**Reading text**:
+--
Record home blood pressure readings with automatic category labels and a rolling average — then export the CSV your doctor actually wants to see. Saves in your browser. Free.

Add a Reading
Date & timeReadingPulseCategoryNotes

⚕️ This is a record-keeping tool, not medical advice. Category labels follow widely used clinical bands for context only — your doctor interprets your readings. If a reading is very high (180/110 or more) or you feel unwell, seek medical care promptly.

How to Measure Blood Pressure at Home

1
Sit quietly for 5 minutes first — back supported, feet flat, arm at heart height
2
No caffeine, exercise or smoking in the 30 minutes before
3
Take two readings a minute apart and log both, morning and evening

Why Home Readings (Done Properly) Matter

A single clinic reading is a snapshot taken on a possibly stressful day — some people measure higher at the doctor's ("white coat" effect) and others lower. A log of properly-taken home readings across days and times gives your GP the pattern they actually diagnose from, which is why the tool shows a rolling average of your recent readings: treatment decisions follow averages, not one-off spikes. Log the details in notes (which arm, after coffee, feeling stressed) — context explains outliers.

Use a validated upper-arm cuff, check its fit, and bring it to a GP visit occasionally to compare against theirs. Blood pressure travels with overall health, so the Weight Journal, Habit Tracker (walking, salt habits) and BMI Calculator are natural companions.

Frequently Asked Questions

What do the category labels mean?
+--
**Data section**:
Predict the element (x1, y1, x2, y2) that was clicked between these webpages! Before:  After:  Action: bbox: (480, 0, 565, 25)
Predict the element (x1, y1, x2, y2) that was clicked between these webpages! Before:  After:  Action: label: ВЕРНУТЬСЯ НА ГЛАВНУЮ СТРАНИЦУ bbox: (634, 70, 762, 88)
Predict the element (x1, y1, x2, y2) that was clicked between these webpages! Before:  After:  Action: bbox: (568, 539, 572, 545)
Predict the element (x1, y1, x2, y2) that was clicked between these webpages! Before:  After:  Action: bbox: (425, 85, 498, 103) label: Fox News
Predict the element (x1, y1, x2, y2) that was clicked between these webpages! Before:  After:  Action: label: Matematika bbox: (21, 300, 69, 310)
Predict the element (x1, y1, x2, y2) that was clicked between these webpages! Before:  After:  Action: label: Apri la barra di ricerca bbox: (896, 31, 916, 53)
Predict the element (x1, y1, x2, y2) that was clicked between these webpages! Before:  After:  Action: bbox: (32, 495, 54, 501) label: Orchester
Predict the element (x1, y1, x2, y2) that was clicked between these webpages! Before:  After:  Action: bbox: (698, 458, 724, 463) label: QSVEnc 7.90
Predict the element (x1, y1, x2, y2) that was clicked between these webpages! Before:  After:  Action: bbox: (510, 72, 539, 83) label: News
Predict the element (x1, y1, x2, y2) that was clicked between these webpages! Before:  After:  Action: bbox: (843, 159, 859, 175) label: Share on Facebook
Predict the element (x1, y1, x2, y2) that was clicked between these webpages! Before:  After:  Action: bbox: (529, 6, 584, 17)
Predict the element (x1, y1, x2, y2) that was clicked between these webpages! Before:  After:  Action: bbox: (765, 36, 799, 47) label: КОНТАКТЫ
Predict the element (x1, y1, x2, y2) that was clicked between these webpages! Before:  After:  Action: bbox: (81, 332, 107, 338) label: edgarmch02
+--
**List of tasks**:
1) In the blood pressure text, what reading does it give as very high, calling for prompt medical care?
2) Continue the blood pressure text, picking up after its final line.

**Answers for this exercise**:
1) 180/110 or more.

2)
They follow the widely used clinical bands (optimal under 120/80 up to grade 3 at 180/110+), applying whichever of your two numbers falls in the higher band. They're context, not diagnosis — only your doctor can interpret readings for you.

Why are my readings different each time?

Blood pressure moves constantly with activity, stress, caffeine and time of day. That's normal — and it's exactly why the average across many correct readings is what matters.

Which arm should I use?

Whichever your doctor advises — commonly the arm that reads higher, used consistently. Note the arm in your first entries so the log is comparable.

When should a reading worry me?

If you get 180/110 or higher, rest a few minutes and re-measure; if it stays that high, or you have chest pain, severe headache, vision changes or breathlessness, seek urgent medical care. For anything persistently elevated, book your GP.

Is my health data private?

Yes — readings live only in this browser on this device and are never uploaded. Export the CSV to bring to appointments; it's also your backup.